### Questions to answer:
A - In the essay below about a trip to Australia, what did the writer use as a cushion on the third day?
B - Carry on the essay about the trip to Australia, picking up after its last line.

### Excerpt provided:
#####

Let’s begin with a thought exercise. Spend a minute considering your life’s most memorable experiences. Notice the word memorable: These are not necessarily good or bad reflections – just those that are unforgettable. Click below. Close your eyes if it feels like the right thing to do. One minute. Ready? Go!
Whew! All righty. How’re you doing? You good?
That was like a b-movie version of life flashing before my eyes. Births and deaths, triumphs and failures, confrontations and contemplations all writhing around in a mosh pit together. Gratefully, my mental reel was mostly filled with holiday table stories, the ones we tell again and again that never get old. But, there was also a selection of embarrassing moments, a few of which have only seen the light of day among the closest of friends or family.
For most of us, the more taboo the topic, the greater the likelihood of secrecy. Compromising situations, sexual fantasies and bodily functions all get the stink-eye in so-called polite conversation. We don’t talk about getting caught red-handed. Some of us have never told our partners about our wildest dreams, let alone experienced them. Incontinence is hush-hush. One reason we love a good comedian is because they have a knack for bringing our squirmiest subjects into the open, saying what we’ve been thinking but were too afraid to share.
Which brings me to a tale from our trip to Australia. Though our days there were ideal in most ways, I still found myself navigating a terribly uncomfortable situation.
It started innocently enough. A day after we arrived, I noticed that an innocuous nodule on my backside, which had lived there for years without issue, was a little tender. I chalked it up to the consequence of being sat on for an absurd number of consecutive hours while we were in transit. I tried to ignore it, like I’d always done. The next day, I took a long bath, hoping the hot water would mobilize my anti-inflammatory mojo. By day three, I recruited a travel neck pillow into service, a rescue donut for my compromised caboose. The pain took me back to the days just after the birth of my first child, when it felt like everything down there had been manhandled. (In fact, it had been, but that’s a different story.)
“Why me?” I whined. “Why NOW?” I wailed.
The lump on my derrière said, “Hold my beer.”

#####

### Material shown:
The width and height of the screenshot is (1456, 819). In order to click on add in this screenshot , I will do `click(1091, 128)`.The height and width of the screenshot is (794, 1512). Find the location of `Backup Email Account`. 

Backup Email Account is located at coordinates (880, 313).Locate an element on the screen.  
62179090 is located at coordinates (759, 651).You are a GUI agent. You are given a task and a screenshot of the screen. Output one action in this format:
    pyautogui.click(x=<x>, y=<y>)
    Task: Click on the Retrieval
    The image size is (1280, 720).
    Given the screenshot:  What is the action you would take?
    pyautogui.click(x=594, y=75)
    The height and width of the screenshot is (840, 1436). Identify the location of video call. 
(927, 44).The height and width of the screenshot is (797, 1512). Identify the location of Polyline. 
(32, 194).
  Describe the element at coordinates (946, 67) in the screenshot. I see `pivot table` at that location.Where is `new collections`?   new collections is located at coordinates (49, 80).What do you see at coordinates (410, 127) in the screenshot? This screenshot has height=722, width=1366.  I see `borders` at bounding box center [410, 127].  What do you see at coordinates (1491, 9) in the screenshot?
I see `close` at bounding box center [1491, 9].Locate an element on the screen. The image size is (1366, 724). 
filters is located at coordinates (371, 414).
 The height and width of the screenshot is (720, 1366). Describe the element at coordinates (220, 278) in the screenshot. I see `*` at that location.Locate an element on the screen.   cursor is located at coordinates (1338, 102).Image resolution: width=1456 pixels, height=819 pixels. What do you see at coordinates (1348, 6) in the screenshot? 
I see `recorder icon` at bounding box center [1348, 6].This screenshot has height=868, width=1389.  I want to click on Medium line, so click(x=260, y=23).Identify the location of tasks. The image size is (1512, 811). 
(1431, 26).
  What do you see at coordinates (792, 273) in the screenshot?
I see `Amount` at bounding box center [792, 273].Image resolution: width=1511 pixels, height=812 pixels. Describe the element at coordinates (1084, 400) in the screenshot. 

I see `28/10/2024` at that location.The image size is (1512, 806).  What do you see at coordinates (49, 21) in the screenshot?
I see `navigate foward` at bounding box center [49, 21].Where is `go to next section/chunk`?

#####

### Expected outputs:
A - A travel neck pillow.

B -
Mind you, if a cyst like this had decided to go rogue almost anywhere else on my body, it would have been less humiliating. An amorphous blob on an arm is distressing, but I’d readily roll up my sleeve in full disclosure, maybe scoop up some sympathy in the process. A whopper of a zit on the forehead is awkward but hardly a show stopper. But, a butt dilemma? Zip it! Because, no matter how genial you are, you know idle chatter is going to cease the minute you bring up your calamitous nether regions.
Imagine it.
“Such a bummer!” the woman remarked, her hand hovering above the plum-sized bump on her keister. “Now, tell me more about this fabulous cheesecake.”
We keep that stuff under wraps for a reason.
Five days into my predicament, my morale in an inverse relationship with my misery, I cried uncle and made an appointment with Dr. Victor Wei, who I believe was actually young enough to be my son. He was so nice. He did not gasp audibly nor ask me about next of kin when he saw my sky-high blood pressure reading, a product of my nerves. He simply offered a few moments of reassuring chit-chat before trying again. I guess I passed the test, because he moved right along to asking me to describe my problem. Good thing he waited until after the small talk to get to the nitty gritty. Before I knew it, he was ready to have a look.
“God, help me, here we go,” I fretted in my head.
We glanced at each other, Dr. Wei and I. I offered a forced smile. He smiled back. There was another slight pause. Then, suddenly, I got it. He wasn’t leaving. My denuding was not going to warrant a private moment. He would not be giving me a chance to arrange and rearrange my clothes on the chair, like I do, to convey confident nonchalance. There was no paper gown, lap cloth, or other disposable couture to be seen. I could feel my face flushing as I wrestled with how to proceed. I sought clarification.
“So, uh, how do you want me to do this?” I asked, an uncomfortable comment in the best of circumstances.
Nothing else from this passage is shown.